Однако сам факт публикации вдохнул в Зощенко надежду и придал силы для работы. Он принялся за комедию под названием «Здесь вам будет весело». Писалась эта комедия с душевным подъемом, с возродившимся мастерством и, казалось, удалась ему на славу. Он отдал ее главному режиссеру Театра комедии Н. П. Акимову. Конечно, пьеса была «политически правильная», как Зощенко сам характеризовал ее. Но постановку все равно запретили — потребовали переделки, причем в разных инстанциях давались разные поправки.

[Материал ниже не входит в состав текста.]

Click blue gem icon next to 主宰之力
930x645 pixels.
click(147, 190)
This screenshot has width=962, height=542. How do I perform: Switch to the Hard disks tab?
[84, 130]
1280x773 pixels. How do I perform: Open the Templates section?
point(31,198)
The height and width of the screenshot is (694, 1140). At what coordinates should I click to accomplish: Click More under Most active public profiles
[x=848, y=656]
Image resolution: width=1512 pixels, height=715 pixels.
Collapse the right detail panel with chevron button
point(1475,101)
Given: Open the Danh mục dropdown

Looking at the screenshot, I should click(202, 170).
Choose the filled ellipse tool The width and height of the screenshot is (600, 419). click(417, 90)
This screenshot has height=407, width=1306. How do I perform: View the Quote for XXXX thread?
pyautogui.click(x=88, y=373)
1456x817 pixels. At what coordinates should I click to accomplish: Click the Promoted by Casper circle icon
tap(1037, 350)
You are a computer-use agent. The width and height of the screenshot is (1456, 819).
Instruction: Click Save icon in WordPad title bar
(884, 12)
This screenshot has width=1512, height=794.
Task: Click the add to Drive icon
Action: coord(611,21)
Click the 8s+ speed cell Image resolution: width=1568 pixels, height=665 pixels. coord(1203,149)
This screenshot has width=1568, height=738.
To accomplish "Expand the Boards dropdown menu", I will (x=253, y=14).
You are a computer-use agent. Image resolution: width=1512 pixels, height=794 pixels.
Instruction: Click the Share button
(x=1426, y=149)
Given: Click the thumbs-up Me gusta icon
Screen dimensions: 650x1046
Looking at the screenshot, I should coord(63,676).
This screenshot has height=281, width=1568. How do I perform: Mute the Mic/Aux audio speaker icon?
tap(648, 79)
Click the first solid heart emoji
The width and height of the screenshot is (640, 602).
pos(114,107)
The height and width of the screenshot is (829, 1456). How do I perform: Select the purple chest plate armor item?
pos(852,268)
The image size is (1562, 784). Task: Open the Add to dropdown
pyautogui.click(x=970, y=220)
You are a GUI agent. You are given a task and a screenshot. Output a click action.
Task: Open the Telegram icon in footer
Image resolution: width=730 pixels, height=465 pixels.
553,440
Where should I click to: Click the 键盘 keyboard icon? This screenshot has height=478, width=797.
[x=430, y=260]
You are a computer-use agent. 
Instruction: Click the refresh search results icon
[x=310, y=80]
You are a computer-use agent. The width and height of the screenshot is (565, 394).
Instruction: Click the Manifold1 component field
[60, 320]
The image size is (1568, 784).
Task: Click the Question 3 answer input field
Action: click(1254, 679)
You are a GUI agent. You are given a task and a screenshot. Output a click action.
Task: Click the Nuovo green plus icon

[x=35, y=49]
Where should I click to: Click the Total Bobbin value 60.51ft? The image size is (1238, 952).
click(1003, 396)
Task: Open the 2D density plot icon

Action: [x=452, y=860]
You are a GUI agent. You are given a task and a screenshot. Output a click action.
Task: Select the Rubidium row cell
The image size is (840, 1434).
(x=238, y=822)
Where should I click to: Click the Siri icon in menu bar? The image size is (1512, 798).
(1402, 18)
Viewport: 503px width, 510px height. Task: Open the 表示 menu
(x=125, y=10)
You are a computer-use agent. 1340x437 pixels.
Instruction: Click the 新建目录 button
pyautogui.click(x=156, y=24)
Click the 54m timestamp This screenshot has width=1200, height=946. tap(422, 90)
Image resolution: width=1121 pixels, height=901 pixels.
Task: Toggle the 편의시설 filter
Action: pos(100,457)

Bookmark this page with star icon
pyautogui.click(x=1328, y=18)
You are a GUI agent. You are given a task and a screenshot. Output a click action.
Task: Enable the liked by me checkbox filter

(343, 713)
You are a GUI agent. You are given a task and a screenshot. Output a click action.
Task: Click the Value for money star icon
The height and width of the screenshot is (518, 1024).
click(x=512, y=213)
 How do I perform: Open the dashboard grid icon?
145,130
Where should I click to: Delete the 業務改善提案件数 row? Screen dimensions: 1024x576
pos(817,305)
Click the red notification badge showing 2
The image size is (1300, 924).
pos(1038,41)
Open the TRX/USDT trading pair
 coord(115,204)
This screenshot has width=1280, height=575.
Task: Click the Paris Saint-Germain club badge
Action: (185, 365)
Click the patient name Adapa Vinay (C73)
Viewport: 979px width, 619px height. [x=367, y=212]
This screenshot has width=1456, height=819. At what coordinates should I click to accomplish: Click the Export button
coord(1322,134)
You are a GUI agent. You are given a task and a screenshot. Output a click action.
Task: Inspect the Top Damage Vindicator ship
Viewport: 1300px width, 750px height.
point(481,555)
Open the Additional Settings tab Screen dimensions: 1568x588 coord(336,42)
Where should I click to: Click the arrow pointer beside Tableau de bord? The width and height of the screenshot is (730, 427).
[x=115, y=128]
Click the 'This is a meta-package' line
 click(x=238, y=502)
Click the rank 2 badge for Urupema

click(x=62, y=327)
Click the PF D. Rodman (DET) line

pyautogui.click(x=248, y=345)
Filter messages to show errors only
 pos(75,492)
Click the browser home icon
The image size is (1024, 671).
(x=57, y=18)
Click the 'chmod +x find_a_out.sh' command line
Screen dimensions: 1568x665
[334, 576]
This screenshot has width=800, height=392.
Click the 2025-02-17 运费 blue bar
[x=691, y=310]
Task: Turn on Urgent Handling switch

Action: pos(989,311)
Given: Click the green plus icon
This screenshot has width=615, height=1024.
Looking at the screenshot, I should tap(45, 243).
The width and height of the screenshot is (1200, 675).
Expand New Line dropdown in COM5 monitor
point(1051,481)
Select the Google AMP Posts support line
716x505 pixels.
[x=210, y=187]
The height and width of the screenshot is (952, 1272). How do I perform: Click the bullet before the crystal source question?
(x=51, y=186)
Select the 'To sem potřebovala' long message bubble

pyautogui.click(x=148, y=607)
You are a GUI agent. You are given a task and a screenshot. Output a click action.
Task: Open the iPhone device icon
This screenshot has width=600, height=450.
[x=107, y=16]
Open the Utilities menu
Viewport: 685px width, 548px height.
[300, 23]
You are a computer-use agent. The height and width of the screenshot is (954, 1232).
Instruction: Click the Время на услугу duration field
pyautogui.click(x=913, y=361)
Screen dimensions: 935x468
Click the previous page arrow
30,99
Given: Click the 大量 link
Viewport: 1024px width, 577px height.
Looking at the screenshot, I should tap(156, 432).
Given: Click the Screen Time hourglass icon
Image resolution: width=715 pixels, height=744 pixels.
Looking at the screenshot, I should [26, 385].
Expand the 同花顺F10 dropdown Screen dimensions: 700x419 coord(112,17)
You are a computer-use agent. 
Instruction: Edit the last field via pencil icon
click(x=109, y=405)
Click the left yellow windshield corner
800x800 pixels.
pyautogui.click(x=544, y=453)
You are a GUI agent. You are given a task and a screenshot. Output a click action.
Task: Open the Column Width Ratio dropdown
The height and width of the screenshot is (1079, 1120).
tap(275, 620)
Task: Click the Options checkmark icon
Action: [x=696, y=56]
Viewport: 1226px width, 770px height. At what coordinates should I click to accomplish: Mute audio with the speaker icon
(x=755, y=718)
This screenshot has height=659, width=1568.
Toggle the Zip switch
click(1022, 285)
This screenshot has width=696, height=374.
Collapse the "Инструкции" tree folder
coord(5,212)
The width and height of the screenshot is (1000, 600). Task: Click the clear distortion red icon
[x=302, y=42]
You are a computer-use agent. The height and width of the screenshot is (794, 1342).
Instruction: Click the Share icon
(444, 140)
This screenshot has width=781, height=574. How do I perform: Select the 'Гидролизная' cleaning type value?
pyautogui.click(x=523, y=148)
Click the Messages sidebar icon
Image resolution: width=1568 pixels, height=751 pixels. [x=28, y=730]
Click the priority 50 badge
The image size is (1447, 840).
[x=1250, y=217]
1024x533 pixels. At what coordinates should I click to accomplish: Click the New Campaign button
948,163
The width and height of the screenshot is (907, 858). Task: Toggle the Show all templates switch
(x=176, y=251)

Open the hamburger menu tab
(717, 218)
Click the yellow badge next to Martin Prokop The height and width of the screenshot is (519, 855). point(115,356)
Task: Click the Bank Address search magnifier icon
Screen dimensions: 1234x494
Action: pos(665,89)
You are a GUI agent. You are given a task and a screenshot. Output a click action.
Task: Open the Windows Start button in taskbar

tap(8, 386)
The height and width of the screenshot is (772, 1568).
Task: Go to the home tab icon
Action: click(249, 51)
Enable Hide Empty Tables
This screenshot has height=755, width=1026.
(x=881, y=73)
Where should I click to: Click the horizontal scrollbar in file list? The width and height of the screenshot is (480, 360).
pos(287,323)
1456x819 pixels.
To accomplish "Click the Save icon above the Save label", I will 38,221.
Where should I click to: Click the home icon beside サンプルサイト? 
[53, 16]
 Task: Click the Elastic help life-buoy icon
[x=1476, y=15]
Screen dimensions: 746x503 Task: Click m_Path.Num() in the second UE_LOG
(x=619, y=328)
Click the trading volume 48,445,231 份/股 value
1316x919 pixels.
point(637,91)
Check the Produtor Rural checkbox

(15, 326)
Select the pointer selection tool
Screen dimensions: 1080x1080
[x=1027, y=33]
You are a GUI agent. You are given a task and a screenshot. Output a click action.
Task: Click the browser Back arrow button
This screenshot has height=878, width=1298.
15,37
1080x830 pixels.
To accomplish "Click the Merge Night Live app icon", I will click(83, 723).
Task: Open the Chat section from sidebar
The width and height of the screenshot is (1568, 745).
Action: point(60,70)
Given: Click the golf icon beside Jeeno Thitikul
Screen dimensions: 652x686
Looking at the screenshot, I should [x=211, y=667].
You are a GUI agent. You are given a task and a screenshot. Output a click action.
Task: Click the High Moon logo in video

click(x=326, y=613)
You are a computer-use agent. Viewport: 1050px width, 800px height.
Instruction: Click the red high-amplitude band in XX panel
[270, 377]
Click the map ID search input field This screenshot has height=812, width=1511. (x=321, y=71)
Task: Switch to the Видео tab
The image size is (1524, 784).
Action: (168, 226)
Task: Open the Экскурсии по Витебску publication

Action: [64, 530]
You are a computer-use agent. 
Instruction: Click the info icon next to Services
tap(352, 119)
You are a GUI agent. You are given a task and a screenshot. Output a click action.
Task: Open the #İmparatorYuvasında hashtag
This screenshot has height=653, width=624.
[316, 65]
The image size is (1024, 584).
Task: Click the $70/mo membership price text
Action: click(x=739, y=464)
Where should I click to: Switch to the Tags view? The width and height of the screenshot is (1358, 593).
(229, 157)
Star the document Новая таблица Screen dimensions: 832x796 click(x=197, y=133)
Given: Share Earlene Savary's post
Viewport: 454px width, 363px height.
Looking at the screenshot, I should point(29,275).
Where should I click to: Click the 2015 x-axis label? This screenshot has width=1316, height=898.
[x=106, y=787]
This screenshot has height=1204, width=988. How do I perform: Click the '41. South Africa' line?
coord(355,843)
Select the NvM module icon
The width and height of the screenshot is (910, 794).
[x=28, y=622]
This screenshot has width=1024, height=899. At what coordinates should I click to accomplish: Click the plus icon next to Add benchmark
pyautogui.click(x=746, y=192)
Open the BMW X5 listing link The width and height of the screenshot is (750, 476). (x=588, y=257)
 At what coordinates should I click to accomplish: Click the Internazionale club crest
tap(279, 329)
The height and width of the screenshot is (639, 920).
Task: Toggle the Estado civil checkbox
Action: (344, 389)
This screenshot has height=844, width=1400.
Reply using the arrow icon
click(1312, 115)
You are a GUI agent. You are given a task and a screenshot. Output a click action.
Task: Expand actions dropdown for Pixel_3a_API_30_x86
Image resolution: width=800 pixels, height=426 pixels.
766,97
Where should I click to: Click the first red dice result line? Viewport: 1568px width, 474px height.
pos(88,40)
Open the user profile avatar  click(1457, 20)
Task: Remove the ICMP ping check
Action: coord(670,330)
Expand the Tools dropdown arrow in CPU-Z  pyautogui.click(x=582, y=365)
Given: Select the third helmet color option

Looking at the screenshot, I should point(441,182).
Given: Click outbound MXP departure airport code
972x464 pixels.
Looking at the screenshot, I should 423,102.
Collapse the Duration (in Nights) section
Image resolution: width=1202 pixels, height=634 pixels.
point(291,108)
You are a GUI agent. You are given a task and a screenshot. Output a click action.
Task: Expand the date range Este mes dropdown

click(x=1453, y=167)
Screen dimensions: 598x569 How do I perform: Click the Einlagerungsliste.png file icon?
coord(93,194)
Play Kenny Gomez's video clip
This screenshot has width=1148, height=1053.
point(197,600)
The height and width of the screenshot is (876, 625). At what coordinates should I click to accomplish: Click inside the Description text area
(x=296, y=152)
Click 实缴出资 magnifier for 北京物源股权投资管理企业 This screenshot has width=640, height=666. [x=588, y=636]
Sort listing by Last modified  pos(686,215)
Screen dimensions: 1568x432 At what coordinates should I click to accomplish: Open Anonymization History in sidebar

Всего за три года Зощенко сделал 13 вариантов горемычной комедии, но она так и не увидела рампы. «Препятствия и преграды оказались столь велики, что они сломили мой дух, и я не считаю более приличным просить и клянчить», — написал он Акимову. Аналогичная судьба постигла позднее и две другие его пьесы (одну из которых, музыкальную комедию «Шутки в сторону», он писал с двумя соавторами и под псевдонимом. Но и тут перестраховщики из театральных «инстанций» были на страже).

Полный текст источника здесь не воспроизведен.